Specialists who do want to provide a medical home may even have an advantage, according to Dr. McGeeney, who pointed out that specialty practices tend to have more resources to invest in practice transformation. That said, specialists often have not been trained to provide the types and level of care required of medical homes.
Where specialists may fit in more easily, Dr. McGeeney said, is in the “medical home neighborhood,” which includes all the physicians caring for a patient, as well as the emergency department, the hospital, and the pharmacy.
TransforMED is encouraging medical home practices to have letters of agreement with specialists regarding care coordination. As part of the agreement, the primary care physician promises to send all the patient's information to the specialist and to communicate with them about tests and results. These agreements aren't legally binding on either party, but they force everyone to have a conversation about coordination of care, he said.

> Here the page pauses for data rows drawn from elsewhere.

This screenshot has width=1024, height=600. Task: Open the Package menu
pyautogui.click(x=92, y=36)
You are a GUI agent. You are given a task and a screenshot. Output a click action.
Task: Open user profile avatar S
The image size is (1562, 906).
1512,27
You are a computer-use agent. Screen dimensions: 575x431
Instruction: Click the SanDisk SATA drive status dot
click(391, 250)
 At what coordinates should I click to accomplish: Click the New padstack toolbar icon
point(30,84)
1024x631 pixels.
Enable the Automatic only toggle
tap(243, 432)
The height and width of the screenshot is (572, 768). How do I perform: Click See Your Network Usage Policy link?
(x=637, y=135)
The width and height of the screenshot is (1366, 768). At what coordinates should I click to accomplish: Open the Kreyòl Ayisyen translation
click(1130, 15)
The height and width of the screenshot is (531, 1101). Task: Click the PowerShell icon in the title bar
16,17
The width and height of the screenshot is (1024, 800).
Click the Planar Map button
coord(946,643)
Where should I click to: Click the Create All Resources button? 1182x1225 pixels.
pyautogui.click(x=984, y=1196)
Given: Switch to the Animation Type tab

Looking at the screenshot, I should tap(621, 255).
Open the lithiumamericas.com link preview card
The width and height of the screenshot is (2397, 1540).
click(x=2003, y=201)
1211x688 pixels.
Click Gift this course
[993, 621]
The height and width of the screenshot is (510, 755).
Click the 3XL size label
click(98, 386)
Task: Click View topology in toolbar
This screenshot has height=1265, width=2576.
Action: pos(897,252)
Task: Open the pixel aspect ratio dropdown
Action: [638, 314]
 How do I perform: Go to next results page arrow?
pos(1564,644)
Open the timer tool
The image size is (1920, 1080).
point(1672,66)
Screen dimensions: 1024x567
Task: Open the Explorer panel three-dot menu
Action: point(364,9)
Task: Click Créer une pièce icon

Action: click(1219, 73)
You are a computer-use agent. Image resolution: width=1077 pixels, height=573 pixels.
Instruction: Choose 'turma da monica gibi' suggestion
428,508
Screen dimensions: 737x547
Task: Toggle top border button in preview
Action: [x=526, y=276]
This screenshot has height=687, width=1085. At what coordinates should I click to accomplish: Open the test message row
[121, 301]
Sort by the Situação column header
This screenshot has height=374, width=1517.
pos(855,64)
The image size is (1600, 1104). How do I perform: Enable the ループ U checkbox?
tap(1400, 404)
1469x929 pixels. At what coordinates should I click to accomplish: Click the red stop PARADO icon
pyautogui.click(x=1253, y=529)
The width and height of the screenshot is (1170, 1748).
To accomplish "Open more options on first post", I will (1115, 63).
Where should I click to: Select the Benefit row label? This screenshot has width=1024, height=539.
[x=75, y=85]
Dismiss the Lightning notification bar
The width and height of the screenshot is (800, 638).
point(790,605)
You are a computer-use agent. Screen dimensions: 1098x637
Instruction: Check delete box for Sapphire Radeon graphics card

Some specialists remain skeptical about their role in the medical home and the medical home neighborhood. Dr. Alfred Bove, past president of the American College of Cardiology and emeritus professor of medicine at Temple University, Philadelphia, said cardiologists frequently act as a medical home for heart failure and transplantation patients, for example, and don't want to be left out. For years, many cardiologists have worked in multidisciplinary care teams, used electronic health records, and provided immunizations and screening, he said.
“We have all the ingredients needed to be a patient-centered medical home in an area of chronic disease that probably is better done by cardiologists that have a lot of experience in managing very sick heart failure patients than in a primary care practice where there's a broad spectrum of different kinds of patients,” Dr. Bove said.
The ACC has been advocating for specialty-based patient-centered medical homes in specific areas where the cardiologist's expertise is unique and they would be willing to assume responsibility for preventive care.
But another issue is what to do about specialty practices that act as a medical home for only a portion of their patients. In a recent article in the New England Journal of Medicine, researchers looked at single-specialty practices in cardiology, endocrinology, and pulmonology to find out to what extent those specialty practices function as medical homes.
They found that a large percentage of the practices provided both primary care and specialty care, but generally for a subset of patients. For example, 81% of the 373 practices surveyed said they served as primary care physicians for 10% or fewer of their patients. Only 2.7% of the practices said they act as primary care physicians for more than 50% of their patients (N. Engl. J. Med. 2010;362:1555–8).